Leitfigur und Wegweiser dieses Buches ist der Narr, wie wir ihn aus dem Mittelalter und von Shakespeare aber auch aus der Symbolik des Tarot-Spiels kennen: Sein klarer, kindlicher Geist nimmt jene außergewöhnlichen Erfahrungen auf, die gewöhnlichen Menschen verborgen bleiben. Unbeirrt geht er seinen Weg, ohne sich von der Gesellschaft einschränken zu lassen. Er hat keine Angst vor Veränderung. Sein Witz und seine Ironie lockern festgefahrene Situationen auf. Sein Einfallsreichtum findet Auswege aus Sackgassen. Seine Respektlosigkeit deckt Verkrustungen auf. Unerschrockenheit, nicht Leichtsinn und Blindheit kennzeichnen ihn. In dem vorliegenden Buch nutzt Fritz Maywald diese Eigenschaften und Fähigkeiten des Narren und macht sie für Veränderungsprozesse in Unternehmen fruchtbar. Seine überzeugende Botschaft: Nur wenn kluge, furchtlose und erfinderische Narren Einzug in die Unternehmen halten, nur wenn die Manager närrischer werden, kann eine Brücke zwischen Menschlichkeit und Veränderung geschlagen werden. Denn nur solche Manager sind frei genug, um mutig neue Wege zu beschreiten, die den geforderten wirtschaftlichen Erfolg und die Zufriedenheit der Mitarbeiter sicherstellen.
Rezensionsnotiz zu
Frankfurter Allgemeine Zeitung, 19.06.2000
In seiner kurzen Rezension streicht Hartmut Hänsel das Besondere an dieser Untersuchung heraus, deren Erkenntnisse ansonsten nicht neu seien.
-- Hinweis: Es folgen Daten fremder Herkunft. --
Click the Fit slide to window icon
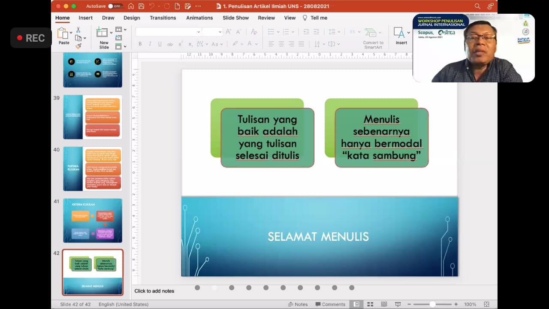Screen dimensions: 549x309 coord(486,304)
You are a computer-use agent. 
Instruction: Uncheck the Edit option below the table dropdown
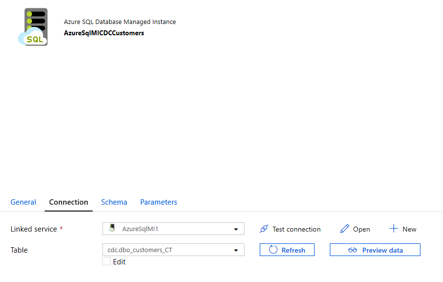(106, 261)
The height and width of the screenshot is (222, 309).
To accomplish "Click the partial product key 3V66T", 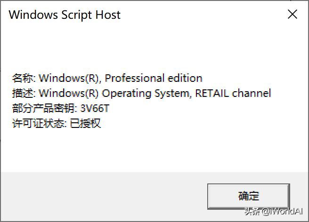I will 95,108.
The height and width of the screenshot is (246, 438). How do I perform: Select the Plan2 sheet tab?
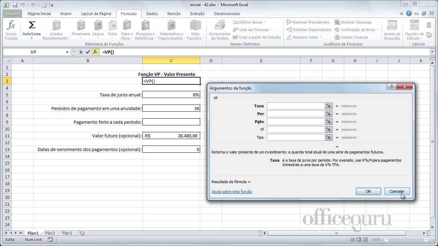50,233
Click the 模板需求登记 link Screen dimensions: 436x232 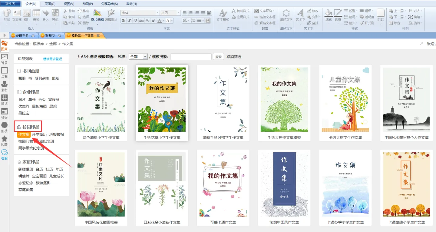coord(52,59)
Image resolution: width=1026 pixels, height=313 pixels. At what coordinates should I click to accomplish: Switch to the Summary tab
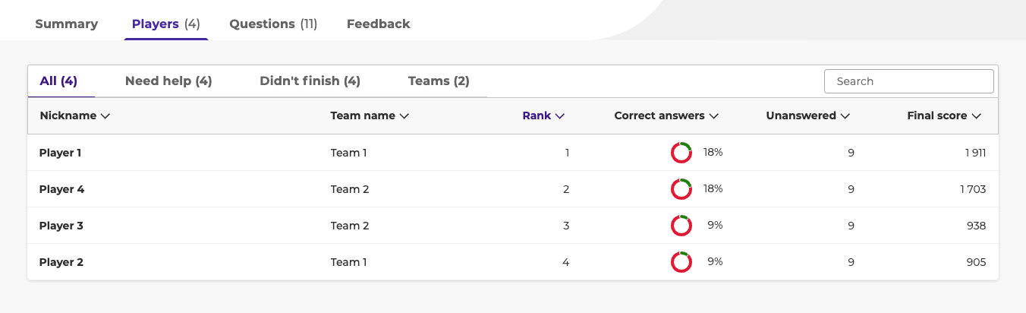[x=67, y=24]
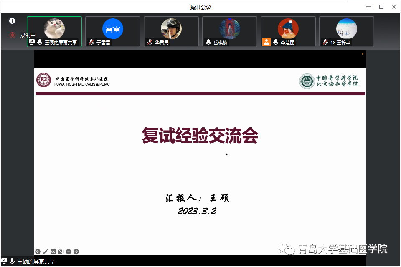Click the camera-off icon in slide controls
Viewport: 401px width, 267px height.
[60, 252]
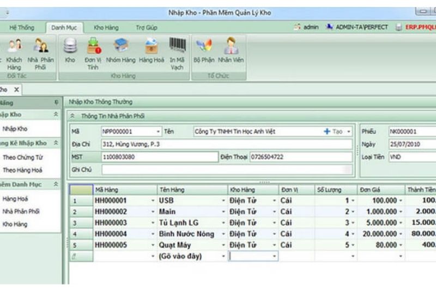Open the Khách Hàng customer icon

pyautogui.click(x=14, y=52)
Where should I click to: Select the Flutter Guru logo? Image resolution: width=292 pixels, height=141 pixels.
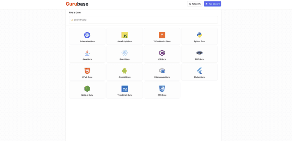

So handele es sich hier um einen "klassischen Fahrplan" für Veränderungen in Unternehmen, dessen Hinweise und Vorschläge man auch "anderswo nachlesen" könne, merkt der Rezensent an. Jedoch sei in dem Einfall des Autors, einen "Joker" vorzuschlagen, der in der Rolle des Hofnarren furchtlos und erfinderisch Veränderungen initiieren könnte, ein origineller Ansatz zu finden, lobt der Rezensent.